Exercise brief –
If a line in the data below contains "title", copy it.

━━ Provided entries ━━

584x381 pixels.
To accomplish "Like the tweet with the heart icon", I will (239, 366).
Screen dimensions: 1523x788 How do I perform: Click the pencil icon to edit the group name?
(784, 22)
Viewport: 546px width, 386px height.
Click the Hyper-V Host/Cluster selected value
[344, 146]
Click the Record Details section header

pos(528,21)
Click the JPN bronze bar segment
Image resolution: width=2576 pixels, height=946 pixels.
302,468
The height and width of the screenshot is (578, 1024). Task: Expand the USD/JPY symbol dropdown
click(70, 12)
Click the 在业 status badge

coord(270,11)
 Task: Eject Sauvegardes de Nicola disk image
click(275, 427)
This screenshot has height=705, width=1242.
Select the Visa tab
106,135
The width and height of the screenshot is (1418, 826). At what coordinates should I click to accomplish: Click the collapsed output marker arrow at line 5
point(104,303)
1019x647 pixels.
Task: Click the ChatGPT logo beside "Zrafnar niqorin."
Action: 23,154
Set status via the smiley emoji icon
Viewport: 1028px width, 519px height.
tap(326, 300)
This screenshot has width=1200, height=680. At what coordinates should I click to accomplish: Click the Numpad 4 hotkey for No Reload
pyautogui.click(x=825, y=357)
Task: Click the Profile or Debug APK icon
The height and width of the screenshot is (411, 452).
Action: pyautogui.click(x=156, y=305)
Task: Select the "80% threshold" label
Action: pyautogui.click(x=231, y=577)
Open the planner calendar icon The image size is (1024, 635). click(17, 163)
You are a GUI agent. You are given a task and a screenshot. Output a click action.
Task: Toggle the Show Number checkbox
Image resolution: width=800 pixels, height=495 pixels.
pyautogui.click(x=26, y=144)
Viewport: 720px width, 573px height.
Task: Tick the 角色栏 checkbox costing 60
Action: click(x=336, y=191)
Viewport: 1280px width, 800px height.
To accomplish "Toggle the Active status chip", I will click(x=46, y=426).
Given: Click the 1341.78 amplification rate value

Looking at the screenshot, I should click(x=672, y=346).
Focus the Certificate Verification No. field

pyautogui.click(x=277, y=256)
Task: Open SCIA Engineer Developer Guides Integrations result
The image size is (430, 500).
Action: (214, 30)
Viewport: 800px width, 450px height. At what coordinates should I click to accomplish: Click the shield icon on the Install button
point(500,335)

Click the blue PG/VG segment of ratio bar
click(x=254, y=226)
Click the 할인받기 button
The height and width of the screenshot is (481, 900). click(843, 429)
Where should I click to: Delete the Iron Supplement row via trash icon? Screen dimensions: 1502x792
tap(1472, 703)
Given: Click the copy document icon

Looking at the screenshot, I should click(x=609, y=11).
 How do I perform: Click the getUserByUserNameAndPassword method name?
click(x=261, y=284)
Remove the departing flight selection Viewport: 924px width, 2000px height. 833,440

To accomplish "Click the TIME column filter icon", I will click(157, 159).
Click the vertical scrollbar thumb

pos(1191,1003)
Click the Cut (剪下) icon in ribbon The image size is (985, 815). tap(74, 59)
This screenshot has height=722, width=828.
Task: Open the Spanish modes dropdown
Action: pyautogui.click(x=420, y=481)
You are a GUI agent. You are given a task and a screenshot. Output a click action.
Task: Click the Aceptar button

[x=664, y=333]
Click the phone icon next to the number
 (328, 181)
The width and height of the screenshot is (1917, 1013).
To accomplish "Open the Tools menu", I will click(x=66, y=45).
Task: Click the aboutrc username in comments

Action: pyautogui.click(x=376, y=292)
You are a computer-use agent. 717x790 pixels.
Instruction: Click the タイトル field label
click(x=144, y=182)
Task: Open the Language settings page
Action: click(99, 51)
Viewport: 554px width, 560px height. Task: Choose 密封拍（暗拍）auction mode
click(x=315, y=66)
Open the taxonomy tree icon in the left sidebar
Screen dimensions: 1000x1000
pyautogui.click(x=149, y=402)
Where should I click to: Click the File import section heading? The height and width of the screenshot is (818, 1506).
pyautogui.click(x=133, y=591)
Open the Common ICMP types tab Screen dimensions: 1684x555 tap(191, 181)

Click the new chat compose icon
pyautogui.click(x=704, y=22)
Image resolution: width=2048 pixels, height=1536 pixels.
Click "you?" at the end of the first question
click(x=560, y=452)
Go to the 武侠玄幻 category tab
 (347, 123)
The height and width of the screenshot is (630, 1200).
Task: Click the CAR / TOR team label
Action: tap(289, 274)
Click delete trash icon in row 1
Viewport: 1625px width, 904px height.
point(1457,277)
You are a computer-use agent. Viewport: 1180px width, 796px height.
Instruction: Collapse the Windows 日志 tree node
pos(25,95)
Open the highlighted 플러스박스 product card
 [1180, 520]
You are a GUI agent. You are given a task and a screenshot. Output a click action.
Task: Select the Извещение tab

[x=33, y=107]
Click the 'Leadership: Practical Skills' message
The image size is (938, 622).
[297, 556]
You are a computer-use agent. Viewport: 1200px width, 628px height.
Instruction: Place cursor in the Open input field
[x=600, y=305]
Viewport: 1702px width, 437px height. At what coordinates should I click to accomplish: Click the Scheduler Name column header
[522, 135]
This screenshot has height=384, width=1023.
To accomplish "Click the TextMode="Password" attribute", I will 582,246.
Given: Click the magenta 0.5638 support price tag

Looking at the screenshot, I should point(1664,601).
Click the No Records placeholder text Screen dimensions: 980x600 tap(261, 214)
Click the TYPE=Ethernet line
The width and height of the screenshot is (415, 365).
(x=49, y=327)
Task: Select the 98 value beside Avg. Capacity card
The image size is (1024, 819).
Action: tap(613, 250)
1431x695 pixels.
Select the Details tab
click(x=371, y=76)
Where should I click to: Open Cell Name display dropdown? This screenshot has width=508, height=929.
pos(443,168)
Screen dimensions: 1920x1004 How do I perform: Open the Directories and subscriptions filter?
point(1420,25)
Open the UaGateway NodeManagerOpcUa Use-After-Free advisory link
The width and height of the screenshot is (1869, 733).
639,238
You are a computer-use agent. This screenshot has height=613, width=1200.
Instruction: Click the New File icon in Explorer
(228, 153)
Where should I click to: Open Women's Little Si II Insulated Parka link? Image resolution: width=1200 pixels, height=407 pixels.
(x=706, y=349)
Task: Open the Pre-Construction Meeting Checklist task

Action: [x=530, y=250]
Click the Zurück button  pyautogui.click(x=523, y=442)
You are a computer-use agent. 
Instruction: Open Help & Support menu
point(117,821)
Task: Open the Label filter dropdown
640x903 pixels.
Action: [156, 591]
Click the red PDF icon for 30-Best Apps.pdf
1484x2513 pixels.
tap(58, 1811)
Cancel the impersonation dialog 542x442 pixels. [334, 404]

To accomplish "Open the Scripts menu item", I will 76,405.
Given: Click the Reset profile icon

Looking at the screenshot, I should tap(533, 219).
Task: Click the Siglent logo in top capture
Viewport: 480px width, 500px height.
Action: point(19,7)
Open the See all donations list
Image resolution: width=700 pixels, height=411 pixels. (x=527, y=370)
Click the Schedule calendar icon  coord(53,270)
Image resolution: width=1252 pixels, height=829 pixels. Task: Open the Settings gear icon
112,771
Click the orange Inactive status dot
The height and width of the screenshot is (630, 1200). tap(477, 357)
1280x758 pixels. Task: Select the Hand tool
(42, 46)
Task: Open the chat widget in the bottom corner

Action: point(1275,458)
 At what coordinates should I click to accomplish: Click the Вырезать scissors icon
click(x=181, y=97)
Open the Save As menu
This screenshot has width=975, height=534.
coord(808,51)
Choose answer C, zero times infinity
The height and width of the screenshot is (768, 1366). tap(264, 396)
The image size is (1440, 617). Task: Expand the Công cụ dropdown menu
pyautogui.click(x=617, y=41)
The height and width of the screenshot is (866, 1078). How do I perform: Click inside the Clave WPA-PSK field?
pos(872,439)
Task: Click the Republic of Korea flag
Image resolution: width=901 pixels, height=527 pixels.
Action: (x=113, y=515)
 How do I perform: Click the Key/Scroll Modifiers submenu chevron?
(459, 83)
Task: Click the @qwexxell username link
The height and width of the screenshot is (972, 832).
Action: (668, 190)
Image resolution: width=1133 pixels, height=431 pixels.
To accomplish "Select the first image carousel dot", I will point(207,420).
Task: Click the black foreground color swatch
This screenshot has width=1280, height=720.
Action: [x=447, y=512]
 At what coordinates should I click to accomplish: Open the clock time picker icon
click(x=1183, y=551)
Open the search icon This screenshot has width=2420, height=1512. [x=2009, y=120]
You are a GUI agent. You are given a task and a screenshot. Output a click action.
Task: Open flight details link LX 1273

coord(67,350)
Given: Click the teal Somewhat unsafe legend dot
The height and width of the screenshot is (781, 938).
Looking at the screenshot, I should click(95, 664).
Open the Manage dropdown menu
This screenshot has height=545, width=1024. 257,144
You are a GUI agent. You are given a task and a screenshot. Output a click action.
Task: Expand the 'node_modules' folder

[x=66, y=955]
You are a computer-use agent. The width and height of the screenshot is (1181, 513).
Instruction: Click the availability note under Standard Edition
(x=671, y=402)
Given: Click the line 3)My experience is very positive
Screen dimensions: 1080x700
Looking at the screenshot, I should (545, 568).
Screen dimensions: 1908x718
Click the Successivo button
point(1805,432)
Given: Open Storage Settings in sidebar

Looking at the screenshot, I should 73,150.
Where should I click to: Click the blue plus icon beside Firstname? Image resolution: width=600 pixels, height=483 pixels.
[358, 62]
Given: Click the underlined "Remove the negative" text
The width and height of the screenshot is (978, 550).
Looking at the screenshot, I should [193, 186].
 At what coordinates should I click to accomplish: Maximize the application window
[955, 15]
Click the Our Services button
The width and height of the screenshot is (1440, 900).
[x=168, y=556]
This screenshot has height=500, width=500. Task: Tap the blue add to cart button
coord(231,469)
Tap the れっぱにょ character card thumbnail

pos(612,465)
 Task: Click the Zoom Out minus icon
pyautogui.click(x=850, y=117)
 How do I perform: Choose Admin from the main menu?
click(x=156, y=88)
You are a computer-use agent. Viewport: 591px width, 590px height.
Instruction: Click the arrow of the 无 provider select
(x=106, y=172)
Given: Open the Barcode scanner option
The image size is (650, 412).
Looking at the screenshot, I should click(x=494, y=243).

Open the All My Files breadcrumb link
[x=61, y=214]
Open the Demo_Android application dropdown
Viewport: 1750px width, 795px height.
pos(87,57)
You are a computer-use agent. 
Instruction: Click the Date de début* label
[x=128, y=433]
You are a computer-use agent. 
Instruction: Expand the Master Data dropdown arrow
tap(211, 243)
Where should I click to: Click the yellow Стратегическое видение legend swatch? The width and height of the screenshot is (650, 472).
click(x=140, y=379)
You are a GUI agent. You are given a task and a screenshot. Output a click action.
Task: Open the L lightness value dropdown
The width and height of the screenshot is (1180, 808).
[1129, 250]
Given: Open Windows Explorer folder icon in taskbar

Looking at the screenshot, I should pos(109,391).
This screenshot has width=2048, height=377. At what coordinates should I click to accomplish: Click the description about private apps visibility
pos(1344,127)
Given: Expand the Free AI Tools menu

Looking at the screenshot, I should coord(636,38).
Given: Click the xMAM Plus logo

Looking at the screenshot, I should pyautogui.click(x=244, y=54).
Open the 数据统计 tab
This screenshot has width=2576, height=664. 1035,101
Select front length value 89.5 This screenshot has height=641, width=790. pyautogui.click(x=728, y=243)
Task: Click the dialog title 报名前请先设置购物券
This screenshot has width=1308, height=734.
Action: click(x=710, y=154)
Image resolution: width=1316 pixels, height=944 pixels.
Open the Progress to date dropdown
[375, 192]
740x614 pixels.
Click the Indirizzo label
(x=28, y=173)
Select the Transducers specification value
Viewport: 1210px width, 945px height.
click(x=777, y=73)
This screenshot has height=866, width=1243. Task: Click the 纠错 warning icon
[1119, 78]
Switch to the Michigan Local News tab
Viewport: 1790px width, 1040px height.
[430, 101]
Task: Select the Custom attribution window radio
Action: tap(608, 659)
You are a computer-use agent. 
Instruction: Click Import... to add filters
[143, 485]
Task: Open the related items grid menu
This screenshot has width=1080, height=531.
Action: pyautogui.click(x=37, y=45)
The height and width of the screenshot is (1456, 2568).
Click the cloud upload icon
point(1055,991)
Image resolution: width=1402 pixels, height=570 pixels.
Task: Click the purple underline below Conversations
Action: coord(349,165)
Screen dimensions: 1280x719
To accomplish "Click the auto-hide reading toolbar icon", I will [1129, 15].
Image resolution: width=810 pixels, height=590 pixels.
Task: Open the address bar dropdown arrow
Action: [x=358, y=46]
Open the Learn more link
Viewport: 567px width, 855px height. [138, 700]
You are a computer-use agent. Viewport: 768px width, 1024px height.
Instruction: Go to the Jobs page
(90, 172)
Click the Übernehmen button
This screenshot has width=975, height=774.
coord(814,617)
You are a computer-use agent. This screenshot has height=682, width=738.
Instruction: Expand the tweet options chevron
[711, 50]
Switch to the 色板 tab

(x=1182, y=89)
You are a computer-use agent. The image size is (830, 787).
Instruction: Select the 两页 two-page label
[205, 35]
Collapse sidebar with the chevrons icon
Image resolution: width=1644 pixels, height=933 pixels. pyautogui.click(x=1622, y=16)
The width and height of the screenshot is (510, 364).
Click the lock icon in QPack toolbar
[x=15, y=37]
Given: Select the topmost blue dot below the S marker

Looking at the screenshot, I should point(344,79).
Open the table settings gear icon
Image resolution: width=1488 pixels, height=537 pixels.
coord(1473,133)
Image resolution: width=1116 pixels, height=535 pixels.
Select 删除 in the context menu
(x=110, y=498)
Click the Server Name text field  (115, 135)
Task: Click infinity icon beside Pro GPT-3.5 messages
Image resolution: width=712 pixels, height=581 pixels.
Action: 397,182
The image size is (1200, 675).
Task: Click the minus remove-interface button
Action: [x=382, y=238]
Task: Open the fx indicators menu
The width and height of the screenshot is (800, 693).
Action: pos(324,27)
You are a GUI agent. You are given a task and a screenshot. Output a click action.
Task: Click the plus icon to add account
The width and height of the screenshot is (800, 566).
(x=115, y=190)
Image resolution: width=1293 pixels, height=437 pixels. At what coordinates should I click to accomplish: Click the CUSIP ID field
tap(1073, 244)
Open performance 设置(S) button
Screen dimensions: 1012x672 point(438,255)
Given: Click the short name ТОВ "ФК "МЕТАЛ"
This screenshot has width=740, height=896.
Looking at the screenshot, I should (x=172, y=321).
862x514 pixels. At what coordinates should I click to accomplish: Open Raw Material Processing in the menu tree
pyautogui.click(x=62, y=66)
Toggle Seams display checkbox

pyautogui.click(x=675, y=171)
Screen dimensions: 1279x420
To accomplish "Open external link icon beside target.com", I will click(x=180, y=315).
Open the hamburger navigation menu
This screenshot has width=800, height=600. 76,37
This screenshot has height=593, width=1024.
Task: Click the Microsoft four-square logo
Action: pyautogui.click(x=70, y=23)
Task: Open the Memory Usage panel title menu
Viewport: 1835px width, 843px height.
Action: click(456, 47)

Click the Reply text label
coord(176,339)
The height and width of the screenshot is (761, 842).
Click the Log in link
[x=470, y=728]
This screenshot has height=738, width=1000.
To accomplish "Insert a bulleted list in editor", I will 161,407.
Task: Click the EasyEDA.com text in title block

━━━

Task result –
Task: Click the dialog title 报名前请先设置购物券
Task: Open the Memory Usage panel title menu
Task: Click the EasyEDA.com text in title block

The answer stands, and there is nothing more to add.